Nunca voltou ao Japão e nunca juntou dinheiro. Ao contrário, sempre teve enormes dificuldades para sustentar a família que constituiu aqui, depois de casar com a imigrante Fussako Asato, vinda alguns anos depois dele e que lhe deu sete filhos, dos quais o próprio Massateru fez o parto (o terceiro, Yotchan, morreu de difteria, aos 4 anos, quando a família vivia numa chácara no bairro dos Machados, em Araraquara). Além dos filhos próprios, o casal adotou outros dois, de uma sobrinha assassinada por um agregado da família, na mesma chácara de Araraquara em que moravam então.
Ao morrer de câncer, em 1966, não deixou bens – nem dívidas – mas todos os seus filhos estavam criados, seis deles cursando ou a caminho do curso superior. O mais velho, Massayuki, formado economista, lhe dera ademais o supremo orgulho de se tornar oficial do Exército Brasileiro, com a carta-patente assinada pelo próprio presidente Juscelino Kubitschek. É a vida de seu pai Massateru que Jorge J. Okubaro conta em O Súdito (Banzai, Massateru!), que será lançado na terça-feira pela editora Terceiro Nome, uma trajetória de percalços em todas as profissões que experimentou depois de fugir, literalmente, da fazenda de café no interior de São Paulo onde trabalhava, em condições medievais, desde sua chegada ao Brasil.
Tentou a sorte plantando algodão, foi sorveteiro, chacareiro, feirante e tintureiro, numa seqüência de episódios entremeados por acontecimentos marcantes desse período: a 1ª Guerra Mundial, a Revolução de 30, o Estado Novo e a 2ª Guerra, esta com todo o impacto que a participação do Japão no conflito teria sobre os imigrantes japoneses no Brasil. Entre eles Massateru, que, sempre muito falante e chegado a uma polêmica, logo se engajou na Shindoo Renmei, organização semiclandestina formada por imigrantes que não aceitavam a versão de que o Japão havia perdido a guerra.
Na verdade, para grande parte dos súditos japoneses (incluídos os que viviam no Brasil), sinceramente convictos das origens divinas do império, sua derrota na guerra era algo que não fazia sentido. Os militantes da Shindoo Renmei (algo como Liga dos Caminhos do Imperador) organizavam reuniões em que tratavam de difundir notícias triunfalistas sobre supostas vitórias japonesas nos combates. Os mais radicais foram além e passaram a ameaçar aqueles que acreditaram na rendição do Japão, a quem chamavam de makegumi (derrotistas).

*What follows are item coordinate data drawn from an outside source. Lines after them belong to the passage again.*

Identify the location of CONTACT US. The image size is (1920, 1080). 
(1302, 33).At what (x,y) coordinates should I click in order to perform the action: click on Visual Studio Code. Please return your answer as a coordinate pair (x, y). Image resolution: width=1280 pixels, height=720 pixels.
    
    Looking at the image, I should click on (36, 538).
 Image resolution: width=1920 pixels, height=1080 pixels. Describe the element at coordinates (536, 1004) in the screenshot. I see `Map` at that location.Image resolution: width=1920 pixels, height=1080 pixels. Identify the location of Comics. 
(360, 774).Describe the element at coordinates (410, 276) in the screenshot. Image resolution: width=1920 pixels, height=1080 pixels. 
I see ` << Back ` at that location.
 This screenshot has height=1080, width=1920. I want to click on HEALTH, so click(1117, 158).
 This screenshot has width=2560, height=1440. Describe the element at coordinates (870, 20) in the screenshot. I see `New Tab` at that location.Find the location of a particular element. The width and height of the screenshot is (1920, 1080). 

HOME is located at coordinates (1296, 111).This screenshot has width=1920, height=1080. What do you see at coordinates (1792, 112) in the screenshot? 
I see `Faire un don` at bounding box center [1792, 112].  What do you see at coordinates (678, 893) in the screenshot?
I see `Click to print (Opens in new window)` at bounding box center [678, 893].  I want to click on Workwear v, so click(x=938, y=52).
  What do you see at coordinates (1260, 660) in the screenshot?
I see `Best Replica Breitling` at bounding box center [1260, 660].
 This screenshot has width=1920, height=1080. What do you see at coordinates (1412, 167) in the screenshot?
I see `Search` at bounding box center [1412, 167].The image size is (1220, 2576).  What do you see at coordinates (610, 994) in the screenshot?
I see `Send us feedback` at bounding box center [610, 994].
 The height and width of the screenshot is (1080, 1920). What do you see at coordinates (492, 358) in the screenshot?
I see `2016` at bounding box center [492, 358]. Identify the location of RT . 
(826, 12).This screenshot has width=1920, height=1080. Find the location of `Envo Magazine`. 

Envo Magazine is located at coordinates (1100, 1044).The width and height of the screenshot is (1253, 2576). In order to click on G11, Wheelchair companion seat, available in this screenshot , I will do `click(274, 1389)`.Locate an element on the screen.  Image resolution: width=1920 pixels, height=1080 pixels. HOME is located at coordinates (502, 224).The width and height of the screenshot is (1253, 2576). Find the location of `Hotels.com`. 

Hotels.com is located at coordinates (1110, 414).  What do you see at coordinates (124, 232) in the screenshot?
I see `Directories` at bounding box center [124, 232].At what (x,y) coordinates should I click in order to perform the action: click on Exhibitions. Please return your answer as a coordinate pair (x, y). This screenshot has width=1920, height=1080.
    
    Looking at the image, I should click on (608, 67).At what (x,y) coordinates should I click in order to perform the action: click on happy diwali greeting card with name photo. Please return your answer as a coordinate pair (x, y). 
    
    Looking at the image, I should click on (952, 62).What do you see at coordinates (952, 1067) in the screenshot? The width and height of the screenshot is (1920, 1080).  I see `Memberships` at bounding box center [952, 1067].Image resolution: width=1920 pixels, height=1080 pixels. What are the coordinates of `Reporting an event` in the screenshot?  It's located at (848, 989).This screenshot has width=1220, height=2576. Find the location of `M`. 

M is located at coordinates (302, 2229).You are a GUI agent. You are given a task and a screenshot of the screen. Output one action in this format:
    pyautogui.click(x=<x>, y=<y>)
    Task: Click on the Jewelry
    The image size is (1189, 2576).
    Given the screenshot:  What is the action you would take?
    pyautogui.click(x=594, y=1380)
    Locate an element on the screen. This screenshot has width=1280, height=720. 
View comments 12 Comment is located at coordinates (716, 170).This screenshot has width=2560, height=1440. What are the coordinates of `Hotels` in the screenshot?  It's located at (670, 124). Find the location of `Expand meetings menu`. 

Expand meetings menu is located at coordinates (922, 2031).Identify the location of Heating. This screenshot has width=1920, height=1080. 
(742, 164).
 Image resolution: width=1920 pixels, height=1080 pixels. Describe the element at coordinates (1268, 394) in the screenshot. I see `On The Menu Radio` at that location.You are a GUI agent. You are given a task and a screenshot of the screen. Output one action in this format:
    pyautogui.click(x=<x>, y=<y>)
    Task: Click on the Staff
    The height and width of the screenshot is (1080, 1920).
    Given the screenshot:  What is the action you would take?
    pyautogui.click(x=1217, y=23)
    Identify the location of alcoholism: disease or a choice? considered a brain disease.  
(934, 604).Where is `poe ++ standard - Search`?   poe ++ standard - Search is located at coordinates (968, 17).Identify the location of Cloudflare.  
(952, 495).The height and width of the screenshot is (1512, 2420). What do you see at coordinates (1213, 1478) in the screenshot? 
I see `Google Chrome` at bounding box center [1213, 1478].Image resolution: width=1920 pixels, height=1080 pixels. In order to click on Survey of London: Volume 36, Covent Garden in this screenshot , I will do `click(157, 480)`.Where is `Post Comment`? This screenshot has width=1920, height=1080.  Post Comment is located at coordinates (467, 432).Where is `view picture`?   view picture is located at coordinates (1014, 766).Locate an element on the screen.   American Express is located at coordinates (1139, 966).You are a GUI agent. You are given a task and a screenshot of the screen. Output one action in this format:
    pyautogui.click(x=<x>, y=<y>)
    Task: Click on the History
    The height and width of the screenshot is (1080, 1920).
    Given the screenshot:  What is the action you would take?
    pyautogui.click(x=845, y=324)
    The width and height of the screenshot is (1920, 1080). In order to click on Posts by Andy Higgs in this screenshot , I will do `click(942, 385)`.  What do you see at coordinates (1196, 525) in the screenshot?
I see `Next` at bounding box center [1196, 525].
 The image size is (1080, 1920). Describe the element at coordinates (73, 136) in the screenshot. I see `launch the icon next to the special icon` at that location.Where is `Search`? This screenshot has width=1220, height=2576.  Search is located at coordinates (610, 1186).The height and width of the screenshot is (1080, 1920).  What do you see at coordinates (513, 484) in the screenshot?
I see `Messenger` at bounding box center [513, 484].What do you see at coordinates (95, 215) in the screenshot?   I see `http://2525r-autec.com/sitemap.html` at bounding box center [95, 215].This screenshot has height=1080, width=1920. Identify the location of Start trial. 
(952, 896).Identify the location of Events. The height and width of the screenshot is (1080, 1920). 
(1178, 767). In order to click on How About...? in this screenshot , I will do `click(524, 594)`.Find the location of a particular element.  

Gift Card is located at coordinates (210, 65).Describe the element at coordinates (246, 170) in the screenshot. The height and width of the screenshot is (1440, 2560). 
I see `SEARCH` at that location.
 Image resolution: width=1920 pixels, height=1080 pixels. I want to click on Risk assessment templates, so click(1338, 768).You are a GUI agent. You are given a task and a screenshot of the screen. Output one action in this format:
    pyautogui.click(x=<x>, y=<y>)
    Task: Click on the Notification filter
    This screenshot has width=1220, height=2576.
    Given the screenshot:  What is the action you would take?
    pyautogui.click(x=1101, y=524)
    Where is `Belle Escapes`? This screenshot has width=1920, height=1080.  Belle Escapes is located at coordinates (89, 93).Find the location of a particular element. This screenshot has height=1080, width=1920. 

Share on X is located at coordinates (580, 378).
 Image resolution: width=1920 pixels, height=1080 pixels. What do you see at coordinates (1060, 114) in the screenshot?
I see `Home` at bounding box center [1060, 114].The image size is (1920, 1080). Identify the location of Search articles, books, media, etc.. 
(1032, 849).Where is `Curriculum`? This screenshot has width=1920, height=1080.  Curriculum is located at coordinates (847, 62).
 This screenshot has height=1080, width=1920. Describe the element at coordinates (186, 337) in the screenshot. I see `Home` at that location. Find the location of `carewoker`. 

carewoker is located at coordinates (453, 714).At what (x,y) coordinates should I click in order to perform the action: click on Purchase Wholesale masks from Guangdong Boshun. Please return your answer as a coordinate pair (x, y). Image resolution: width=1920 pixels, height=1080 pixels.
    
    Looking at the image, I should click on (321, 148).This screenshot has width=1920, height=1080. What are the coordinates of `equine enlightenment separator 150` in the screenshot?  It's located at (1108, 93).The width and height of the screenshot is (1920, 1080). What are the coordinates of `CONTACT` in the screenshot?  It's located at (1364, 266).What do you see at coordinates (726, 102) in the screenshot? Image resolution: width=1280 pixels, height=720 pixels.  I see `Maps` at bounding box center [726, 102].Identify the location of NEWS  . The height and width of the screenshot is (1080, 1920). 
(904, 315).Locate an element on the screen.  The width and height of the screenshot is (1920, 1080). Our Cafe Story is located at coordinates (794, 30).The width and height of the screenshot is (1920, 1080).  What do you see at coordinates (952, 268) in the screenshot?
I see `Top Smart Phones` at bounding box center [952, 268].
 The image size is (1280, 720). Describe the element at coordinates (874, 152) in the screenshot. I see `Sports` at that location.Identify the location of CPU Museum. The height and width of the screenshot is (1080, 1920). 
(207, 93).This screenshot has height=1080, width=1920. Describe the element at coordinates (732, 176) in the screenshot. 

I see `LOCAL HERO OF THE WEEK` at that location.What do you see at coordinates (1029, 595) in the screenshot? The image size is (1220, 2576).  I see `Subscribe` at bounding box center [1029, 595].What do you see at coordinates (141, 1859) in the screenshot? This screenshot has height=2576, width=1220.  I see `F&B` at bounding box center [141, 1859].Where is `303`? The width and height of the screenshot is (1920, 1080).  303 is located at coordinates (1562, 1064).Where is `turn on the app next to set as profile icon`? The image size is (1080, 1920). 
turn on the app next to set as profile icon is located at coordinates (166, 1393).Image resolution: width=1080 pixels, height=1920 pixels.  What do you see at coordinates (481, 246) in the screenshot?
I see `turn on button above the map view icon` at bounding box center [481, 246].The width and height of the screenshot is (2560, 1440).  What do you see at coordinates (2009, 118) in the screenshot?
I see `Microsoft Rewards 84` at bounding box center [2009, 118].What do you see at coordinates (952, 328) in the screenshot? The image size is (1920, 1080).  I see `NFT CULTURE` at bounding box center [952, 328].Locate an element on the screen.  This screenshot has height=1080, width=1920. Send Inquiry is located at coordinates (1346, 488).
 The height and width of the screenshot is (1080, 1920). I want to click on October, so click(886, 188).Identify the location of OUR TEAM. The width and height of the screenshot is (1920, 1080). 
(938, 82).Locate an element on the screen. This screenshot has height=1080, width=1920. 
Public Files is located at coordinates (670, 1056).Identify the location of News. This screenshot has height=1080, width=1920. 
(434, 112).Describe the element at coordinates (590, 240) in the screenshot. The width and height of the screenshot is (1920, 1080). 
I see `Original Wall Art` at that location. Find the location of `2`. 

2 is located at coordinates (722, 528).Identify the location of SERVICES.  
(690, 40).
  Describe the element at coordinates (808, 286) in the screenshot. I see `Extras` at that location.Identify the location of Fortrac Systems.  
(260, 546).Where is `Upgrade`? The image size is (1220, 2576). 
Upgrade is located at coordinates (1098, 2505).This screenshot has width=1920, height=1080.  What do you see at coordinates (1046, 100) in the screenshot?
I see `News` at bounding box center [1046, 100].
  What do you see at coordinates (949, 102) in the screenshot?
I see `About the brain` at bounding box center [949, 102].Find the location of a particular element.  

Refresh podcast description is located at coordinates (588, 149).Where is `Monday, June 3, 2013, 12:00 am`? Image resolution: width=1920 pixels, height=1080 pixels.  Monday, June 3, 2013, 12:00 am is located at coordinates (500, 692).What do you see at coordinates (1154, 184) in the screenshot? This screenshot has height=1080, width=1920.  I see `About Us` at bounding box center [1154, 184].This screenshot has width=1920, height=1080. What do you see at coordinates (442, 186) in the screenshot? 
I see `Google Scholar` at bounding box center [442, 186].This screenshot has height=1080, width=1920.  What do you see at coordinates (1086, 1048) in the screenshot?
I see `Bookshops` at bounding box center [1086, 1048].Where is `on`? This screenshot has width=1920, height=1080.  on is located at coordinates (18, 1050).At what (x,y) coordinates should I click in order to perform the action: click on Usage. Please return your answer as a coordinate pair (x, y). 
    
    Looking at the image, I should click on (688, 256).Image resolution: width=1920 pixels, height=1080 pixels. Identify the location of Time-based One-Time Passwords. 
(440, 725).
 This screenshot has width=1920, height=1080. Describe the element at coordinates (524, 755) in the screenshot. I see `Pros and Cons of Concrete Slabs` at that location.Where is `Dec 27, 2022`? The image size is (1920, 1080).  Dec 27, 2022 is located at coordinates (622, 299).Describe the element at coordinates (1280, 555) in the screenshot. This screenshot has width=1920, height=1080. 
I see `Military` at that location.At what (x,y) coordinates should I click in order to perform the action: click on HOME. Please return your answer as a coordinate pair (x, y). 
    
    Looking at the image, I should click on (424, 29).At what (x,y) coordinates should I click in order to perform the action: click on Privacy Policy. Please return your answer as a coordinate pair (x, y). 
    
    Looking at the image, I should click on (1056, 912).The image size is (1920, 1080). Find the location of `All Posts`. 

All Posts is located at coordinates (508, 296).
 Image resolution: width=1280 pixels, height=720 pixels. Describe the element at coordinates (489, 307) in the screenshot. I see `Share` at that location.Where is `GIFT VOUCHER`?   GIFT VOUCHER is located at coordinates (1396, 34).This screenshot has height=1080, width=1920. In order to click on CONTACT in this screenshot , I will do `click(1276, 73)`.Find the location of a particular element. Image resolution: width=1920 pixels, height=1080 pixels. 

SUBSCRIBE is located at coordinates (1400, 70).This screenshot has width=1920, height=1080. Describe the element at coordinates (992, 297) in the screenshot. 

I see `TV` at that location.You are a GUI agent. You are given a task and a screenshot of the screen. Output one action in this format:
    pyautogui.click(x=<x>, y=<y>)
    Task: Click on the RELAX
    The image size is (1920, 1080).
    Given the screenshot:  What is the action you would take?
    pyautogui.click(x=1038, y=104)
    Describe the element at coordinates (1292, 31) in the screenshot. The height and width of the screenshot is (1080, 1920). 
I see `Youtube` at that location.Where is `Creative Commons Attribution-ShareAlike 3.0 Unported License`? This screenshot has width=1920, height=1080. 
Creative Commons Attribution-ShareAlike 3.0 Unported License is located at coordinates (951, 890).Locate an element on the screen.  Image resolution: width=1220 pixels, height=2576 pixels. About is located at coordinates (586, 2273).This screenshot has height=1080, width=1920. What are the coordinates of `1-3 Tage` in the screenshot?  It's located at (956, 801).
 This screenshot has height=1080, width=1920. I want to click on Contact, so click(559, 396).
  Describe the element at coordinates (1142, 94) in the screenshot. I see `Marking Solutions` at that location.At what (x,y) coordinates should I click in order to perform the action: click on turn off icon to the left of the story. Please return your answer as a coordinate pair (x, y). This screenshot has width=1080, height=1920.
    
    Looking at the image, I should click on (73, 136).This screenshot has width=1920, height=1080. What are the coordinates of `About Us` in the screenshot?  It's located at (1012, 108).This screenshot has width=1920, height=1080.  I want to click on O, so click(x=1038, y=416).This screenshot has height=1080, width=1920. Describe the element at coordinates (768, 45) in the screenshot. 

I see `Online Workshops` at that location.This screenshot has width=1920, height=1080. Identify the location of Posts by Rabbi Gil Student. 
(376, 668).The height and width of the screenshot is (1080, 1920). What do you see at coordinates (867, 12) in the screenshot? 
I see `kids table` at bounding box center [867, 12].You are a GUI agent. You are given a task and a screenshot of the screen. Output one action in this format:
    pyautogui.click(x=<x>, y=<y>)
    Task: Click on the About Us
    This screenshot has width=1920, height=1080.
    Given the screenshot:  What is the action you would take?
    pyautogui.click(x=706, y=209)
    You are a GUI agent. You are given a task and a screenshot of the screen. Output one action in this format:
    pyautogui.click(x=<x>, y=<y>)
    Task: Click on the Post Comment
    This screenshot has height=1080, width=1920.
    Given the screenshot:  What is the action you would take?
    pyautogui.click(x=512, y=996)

Vários destes foram alvos de atentados, alguns assassinados.
O envolvimento com a Shindoo Renmei custou a Massateru algum tempo na cadeia e seu enquadramento naquele que foi o processo mais amplo na história da justiça brasileira até então, com 470 denunciados e que se arrastou por mais de 12 anos, até acabar prescrito, em junho de 1958. Mas lhe valeu, também, a oportunidade de se tornar personagem central de um livro, pois foi ao fazer para o Jornal da Tarde uma resenha de Corações Sujos, de Fernando Moraes, relato voltado para os atos mais violentos daquela organização, e em suas páginas encontrar referências a seu pai, que Jorge Okubaro teve a idéia de escrever O Súdito.
Ao contrário de Fernando Moraes, no entanto, que concentrou seu foco nos militantes que cometeram crimes de sangue (não foi o caso de Massateru), Jorge preferiu avaliar o fenômeno a partir dos adeptos anônimos da organização, que, segundo a polícia de São Paulo, chegou a mobilizar mais de 90 mil japoneses nos núcleos de imigrantes espalhados pelo Estado e também na capital. Quem eram esses japoneses? O que pensavam? Por que, sendo tão alguns tão instruídos, aderiram a uma idéia tão estapafúrdia como a de que o Japão vencera a guerra? Respostas no livro.